Molly and Amy each have a secret crush they’re determined to get with by the evening’s end — one a guy and one a girl — and in between nods to drugs, porn and masturbati­on, the movie is crammed with feminist signifiers, from homages to Michelle Obama and RBG to the “Resist” bumper sticker on Amy’s Volvo. This is a movie where the protagonis­ts parse the difference­s between gender performanc­e and sexual orientatio­n as casually as they drop the f-bomb.

And f-bombs are dropped, fast and furiously, in “Booksmart,” which sometimes feels like it’s straining a little too hard to be as crude as the Apatovian bromances it both imitates and comments on.
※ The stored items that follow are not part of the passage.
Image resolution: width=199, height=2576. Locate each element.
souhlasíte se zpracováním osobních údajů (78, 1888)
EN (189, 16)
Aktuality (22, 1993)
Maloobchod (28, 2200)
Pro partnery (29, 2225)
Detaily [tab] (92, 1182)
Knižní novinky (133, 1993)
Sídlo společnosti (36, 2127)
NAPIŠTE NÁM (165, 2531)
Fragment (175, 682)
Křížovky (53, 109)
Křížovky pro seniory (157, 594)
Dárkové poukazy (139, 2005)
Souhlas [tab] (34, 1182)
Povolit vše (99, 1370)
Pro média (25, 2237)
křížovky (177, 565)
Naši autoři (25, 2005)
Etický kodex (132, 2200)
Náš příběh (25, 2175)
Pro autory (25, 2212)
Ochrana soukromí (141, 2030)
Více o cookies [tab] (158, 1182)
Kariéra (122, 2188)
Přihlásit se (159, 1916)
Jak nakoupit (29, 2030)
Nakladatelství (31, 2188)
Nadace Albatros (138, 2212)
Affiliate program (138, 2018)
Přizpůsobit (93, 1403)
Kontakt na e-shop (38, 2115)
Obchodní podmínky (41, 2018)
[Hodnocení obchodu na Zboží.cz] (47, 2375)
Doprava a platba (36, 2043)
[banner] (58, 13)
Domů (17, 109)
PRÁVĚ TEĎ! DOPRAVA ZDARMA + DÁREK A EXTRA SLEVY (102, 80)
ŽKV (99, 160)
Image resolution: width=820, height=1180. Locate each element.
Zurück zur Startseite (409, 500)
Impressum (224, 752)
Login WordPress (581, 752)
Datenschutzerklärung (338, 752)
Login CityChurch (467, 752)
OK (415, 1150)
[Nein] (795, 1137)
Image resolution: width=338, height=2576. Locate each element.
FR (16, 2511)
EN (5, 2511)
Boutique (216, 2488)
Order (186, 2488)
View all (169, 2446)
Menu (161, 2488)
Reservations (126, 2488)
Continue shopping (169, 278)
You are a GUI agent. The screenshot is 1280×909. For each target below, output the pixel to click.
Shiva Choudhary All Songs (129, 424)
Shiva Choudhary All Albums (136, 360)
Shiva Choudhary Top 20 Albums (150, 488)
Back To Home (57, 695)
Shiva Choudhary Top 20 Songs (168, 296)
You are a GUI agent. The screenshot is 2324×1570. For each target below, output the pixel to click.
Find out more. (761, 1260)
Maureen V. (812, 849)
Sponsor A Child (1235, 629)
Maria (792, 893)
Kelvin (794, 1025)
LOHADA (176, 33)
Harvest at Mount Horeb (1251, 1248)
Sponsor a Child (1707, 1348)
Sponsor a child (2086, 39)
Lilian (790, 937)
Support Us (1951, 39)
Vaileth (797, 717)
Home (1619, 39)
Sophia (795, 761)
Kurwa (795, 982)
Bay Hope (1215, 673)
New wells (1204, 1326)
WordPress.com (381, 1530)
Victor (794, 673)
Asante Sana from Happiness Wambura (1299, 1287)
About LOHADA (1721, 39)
The film’s script (originated by Susanna Fogel and Emily Halpern, updated by Sarah Haskins and re-updated by “Set It Up’s” Katie Silberman) tries mightily to be in-your-face, racking up way too many vagina jokes when just one would have sufficed, and at one point digressing into a bizarre hallucinat­ion scene enacted by Barbie-like dolls. Hovering just below the ether of pure fantasy, “Booksmart” occurs in an alternate reality where L.A. traffic doesn’t exist and characters pop up with impossibly convenient precision throughout Molly and Amy’s excellent adventure.

The most inexplicab­ly ubiquitous character is a boho diva named Gigi, played with blowzy, amusingly addled abandon by Billie Lourd. Wilde has assembled a fabulous cast of game young actors to play Molly and Amy’s eccentric classmates, who define a kind of Platonic ideal of high school queen bees, oddballs and misfits. Even the educators — played by Jessica Williams and Jason Sudeikis — are improbably chill in this upbeat comedy, in which even the mean girls are nice underneath.

As “Booksmart” takes its shape, albeit haphazardl­y, Wilde’s filmmaking skills become more and more evident, bursting forth in a third act that builds into something beautiful and even transcende­nt. Sneaking her camera through a raucous party scene, stopping along the way for a lyrical swimming pool sequence filmed almost entirely underwater, she invites the audience to see these kids as she does: with respect, affection and belief in their essential goodness, despite their adolescent impulses.

Those impulses can be viciously cruel and self-destructiv­e, as a glance at any teenager’s social media account will attest. But even in the midst of miscreants and mischief, Wilde prefers to celebrate the kind of tolerance and selfawaren­ess that Generation Z personifie­s at its very best. “Booksmart” is fantastica­l, but rooted in the optimistic conviction that it’s possible for a high school to exist where no one gets hurt, and a lucky few even get healed.